In your copy, leave out the pictures and output only the lines from the one holding "Given: Click the BY DIRECTION header text" through the end of the data below, exactly.

[Records from a data collection]
-=-=-=-=-

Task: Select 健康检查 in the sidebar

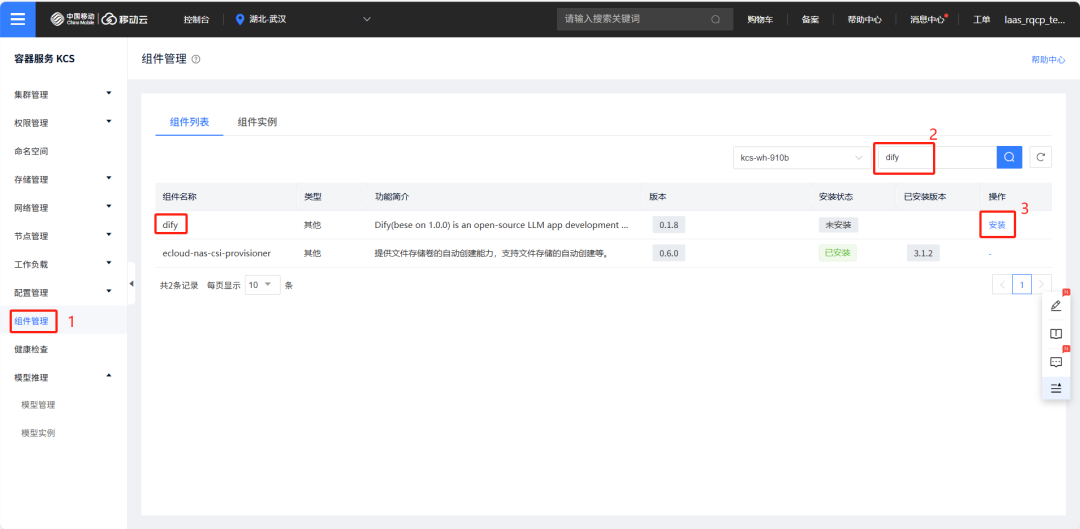Action: point(31,349)
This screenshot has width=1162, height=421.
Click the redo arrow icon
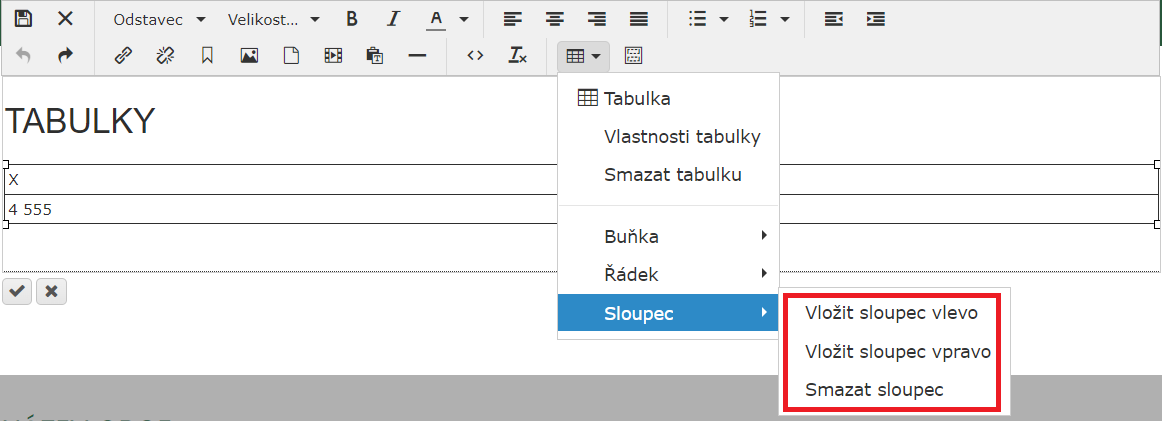click(65, 56)
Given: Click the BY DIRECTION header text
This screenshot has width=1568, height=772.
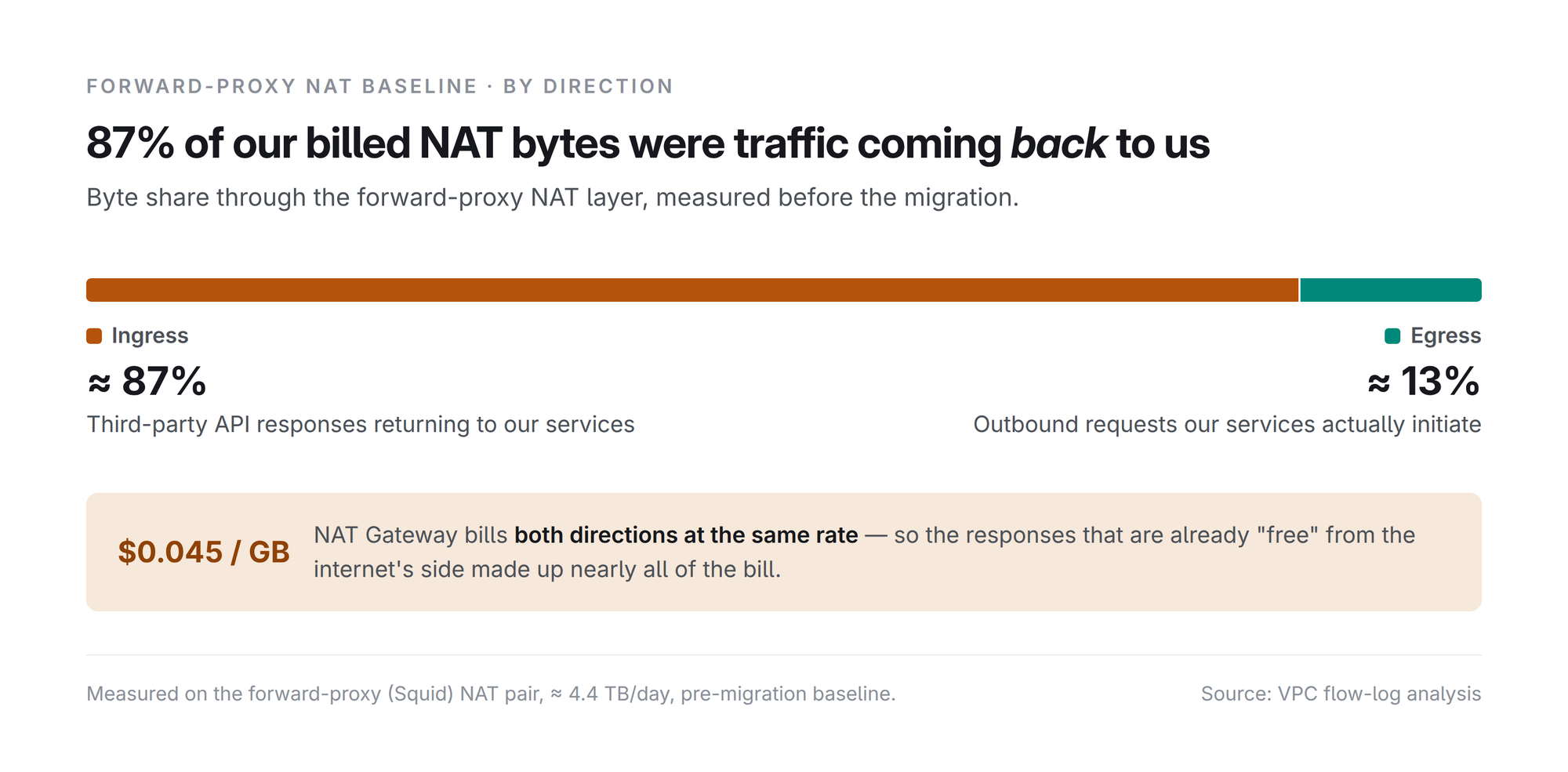Looking at the screenshot, I should tap(588, 86).
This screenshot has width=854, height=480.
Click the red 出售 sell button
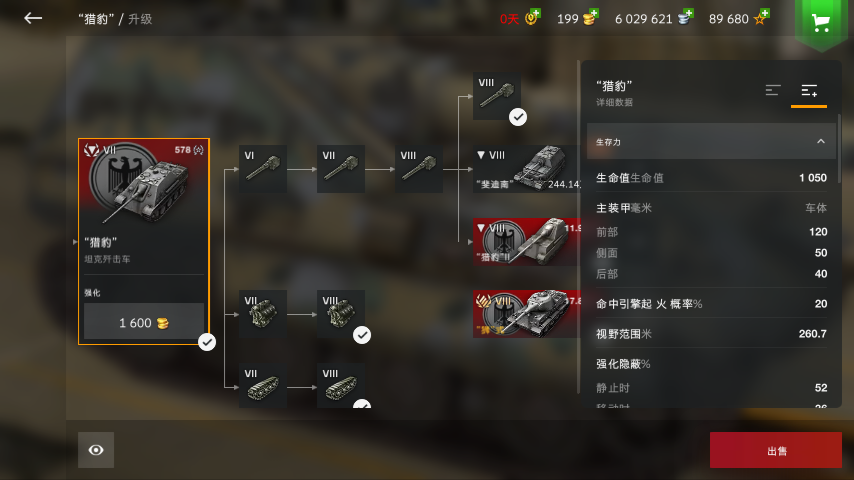[776, 450]
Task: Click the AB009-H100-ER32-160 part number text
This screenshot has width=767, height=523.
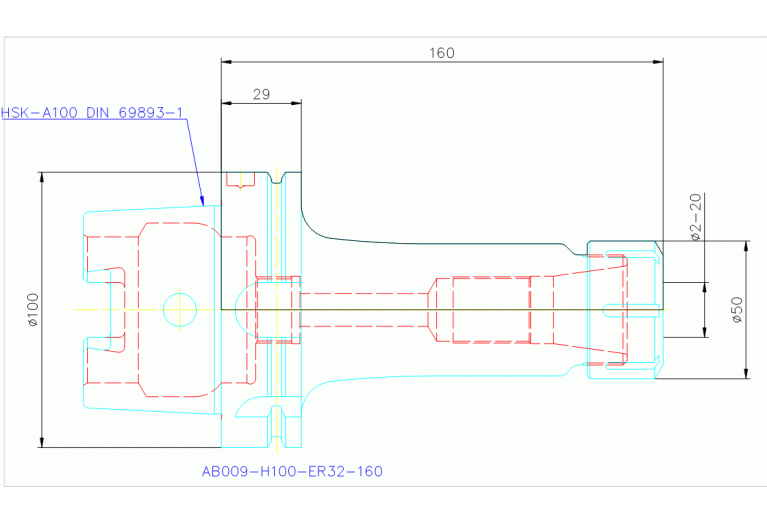Action: (x=292, y=471)
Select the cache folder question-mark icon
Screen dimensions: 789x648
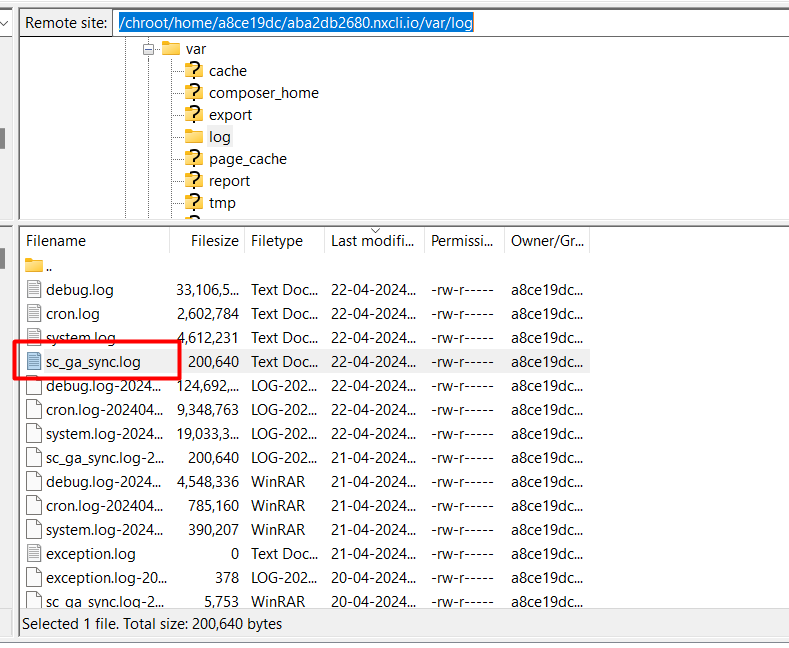pyautogui.click(x=193, y=71)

-=-=-=-=-

* [COMPLETED TASK]:
Given: Click the BY DIRECTION header text
This screenshot has width=1568, height=772.
Looking at the screenshot, I should tap(588, 86).
This screenshot has width=854, height=480.
Click the red 出售 sell button
[776, 450]
Task: Click the AB009-H100-ER32-160 part number text
This screenshot has width=767, height=523.
Action: (x=292, y=471)
Select the cache folder question-mark icon
Screen dimensions: 789x648
pyautogui.click(x=193, y=71)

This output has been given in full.